Comment 11 Camila Camargo de Matos 2024-06-05 17:12:06 UTC 
As per the NVD page [0], this CVE was REJECTED as it was a duplicate of CVE-2024-5629. Due to this, I will be marking this bug as a duplicate as well.

[0] https://nvd.nist.gov/vuln/detail/CVE-2024-21506

*** This bug has been marked as a duplicate of bug 1226013 ***
Comment 12 Maintenance Automation 2024-06-13 16:30:11 UTC 
SUSE-SU-2024:1571-2: An update that solves one vulnerability can now be installed.
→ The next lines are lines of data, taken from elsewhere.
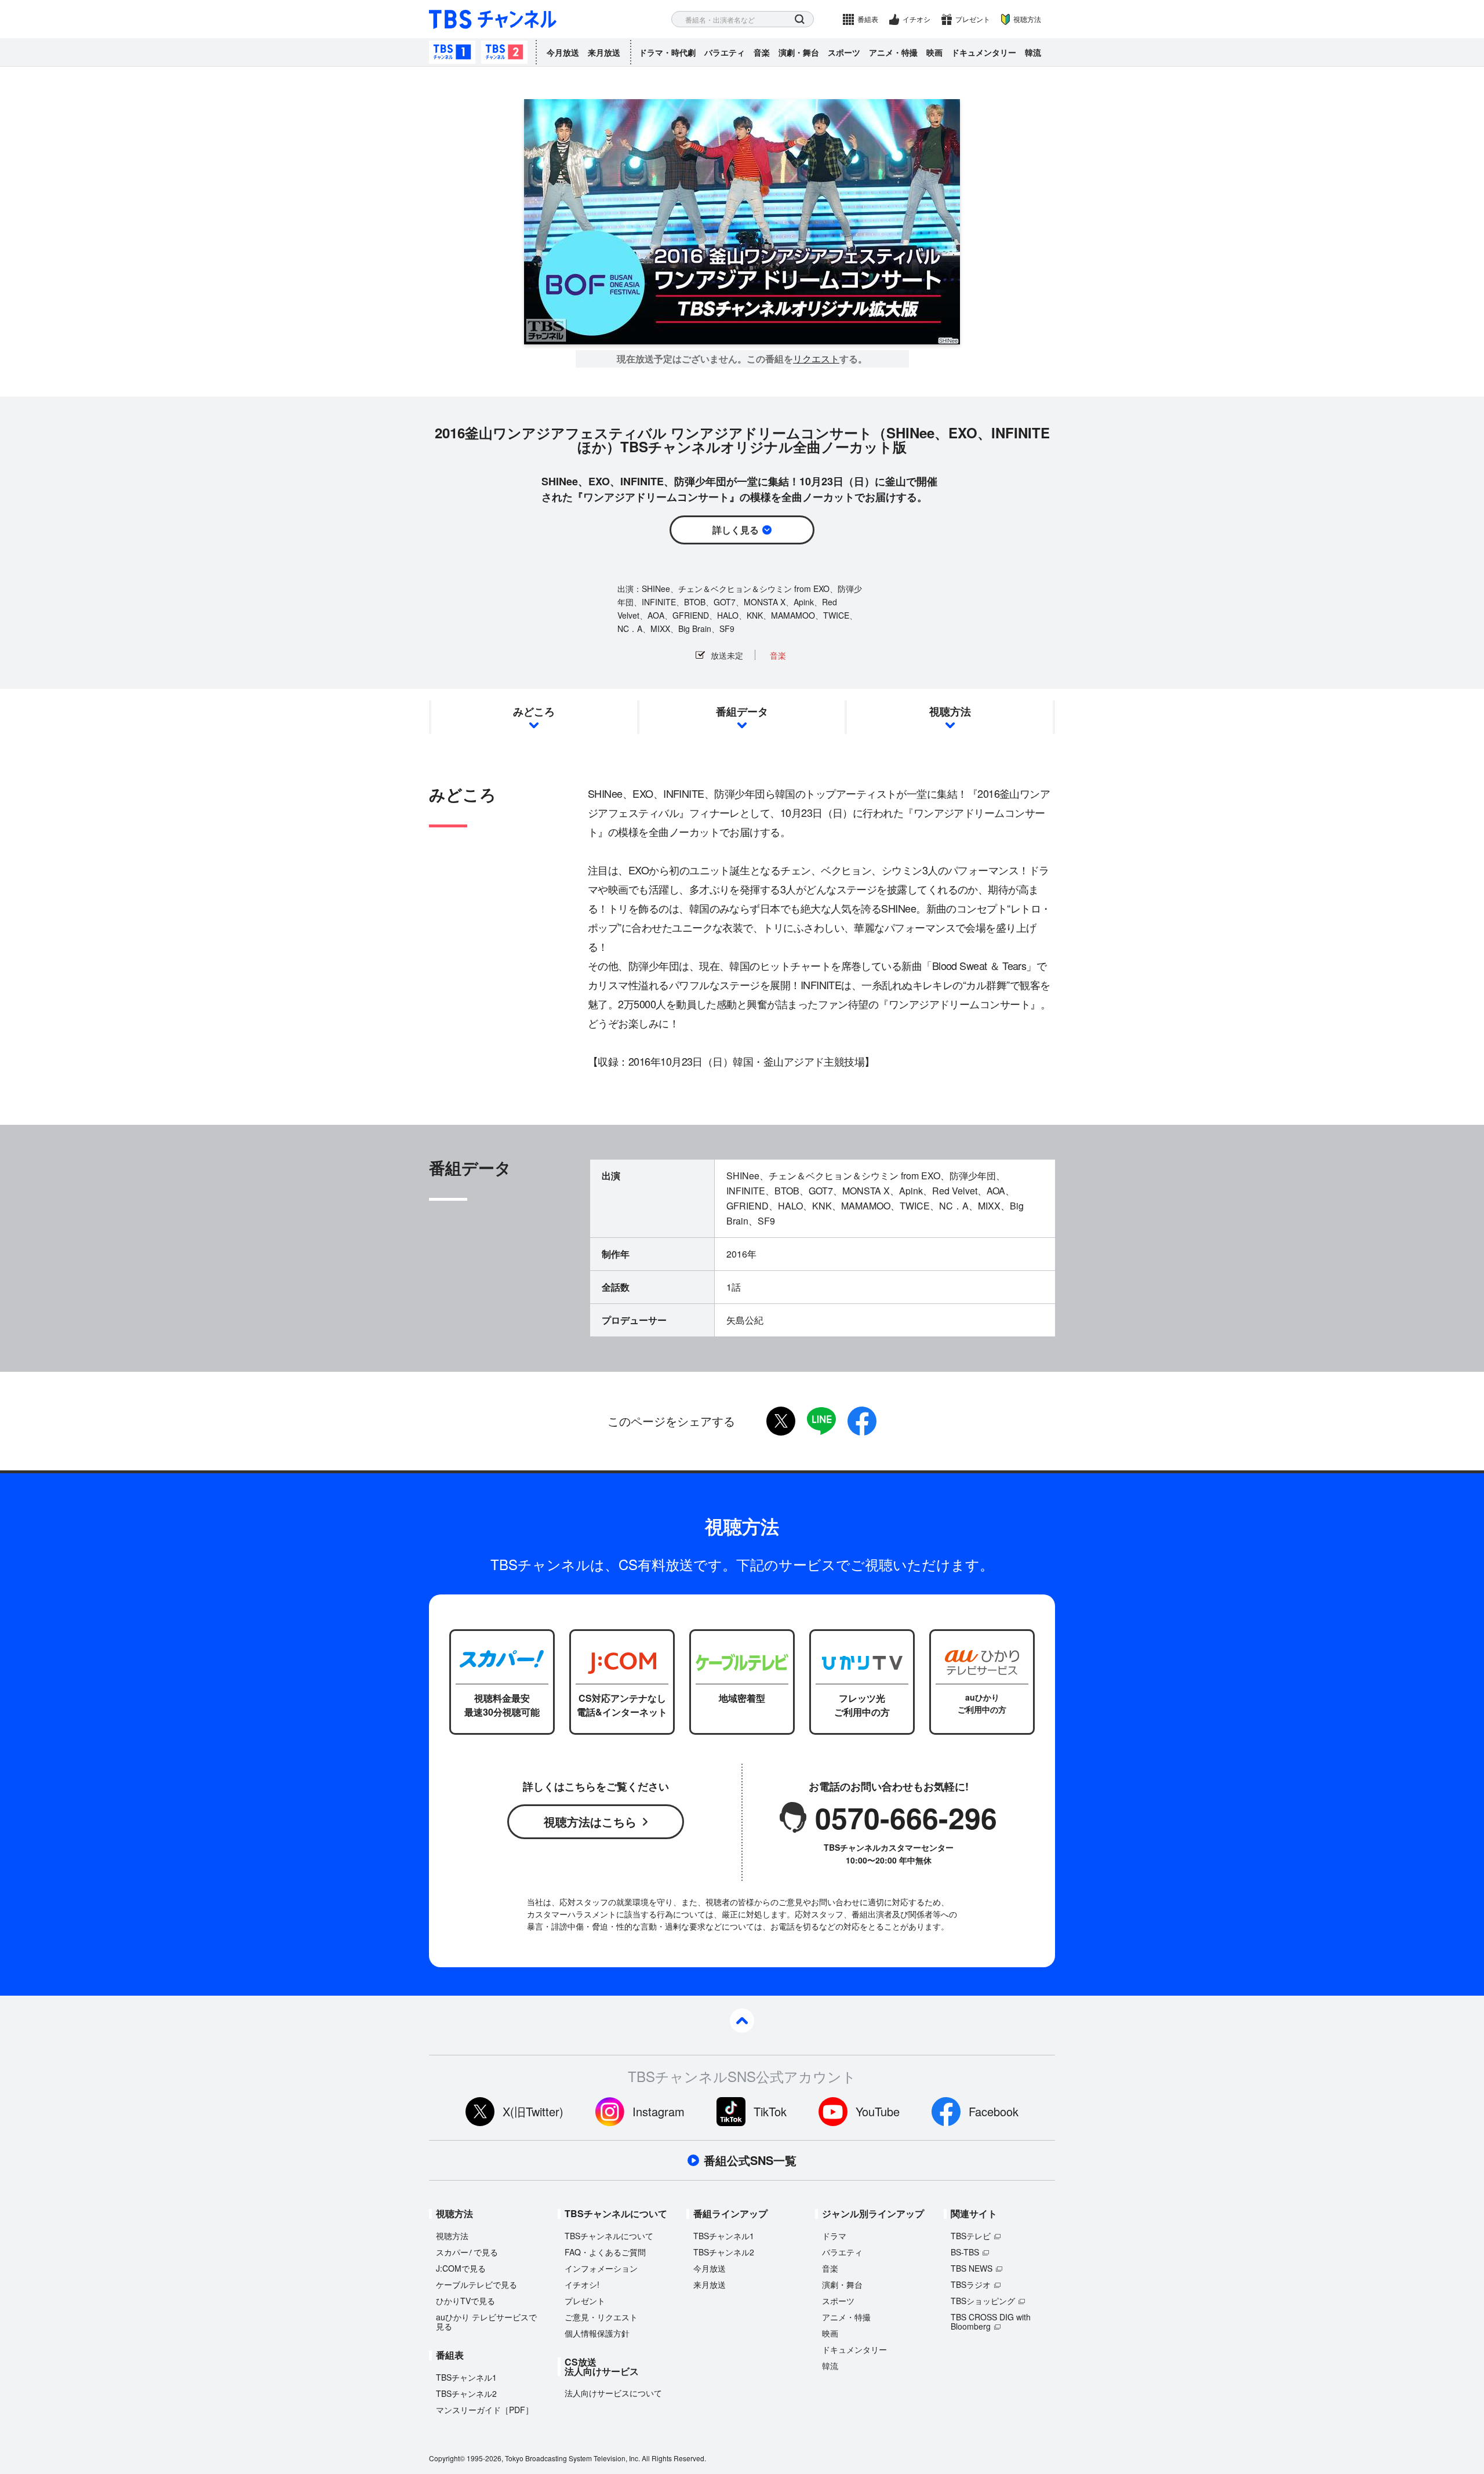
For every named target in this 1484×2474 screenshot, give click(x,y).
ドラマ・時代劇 (667, 52)
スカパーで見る (467, 2252)
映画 (934, 52)
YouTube (878, 2111)
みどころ (534, 711)
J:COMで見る (461, 2268)
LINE (821, 1421)
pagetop (742, 2020)
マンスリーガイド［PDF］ (484, 2409)
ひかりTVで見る (465, 2300)
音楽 (762, 52)
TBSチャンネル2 (504, 52)
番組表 (867, 19)
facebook (862, 1421)
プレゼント (972, 19)
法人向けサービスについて (613, 2393)
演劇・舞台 (799, 52)
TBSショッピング (983, 2300)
Category: security (important)
Bug References: 1222492
CVE References: CVE-2024-21506
Maintenance Incident: [SUSE:Maintenance:33727](https://smelt.suse.de/incident/33727/)
Sources used:
openSUSE Leap 15.6 (src):
 python-pymongo-3.11.0-150300.3.3.1
SUSE Package Hub 15 15-SP6 (src):
 python-pymongo-3.11.0-150300.3.3.1

NOTE: This line indicates an update has been released for the listed product(s). At times this might be only a partial fix. If you have questions please reach out to maintenance coordination.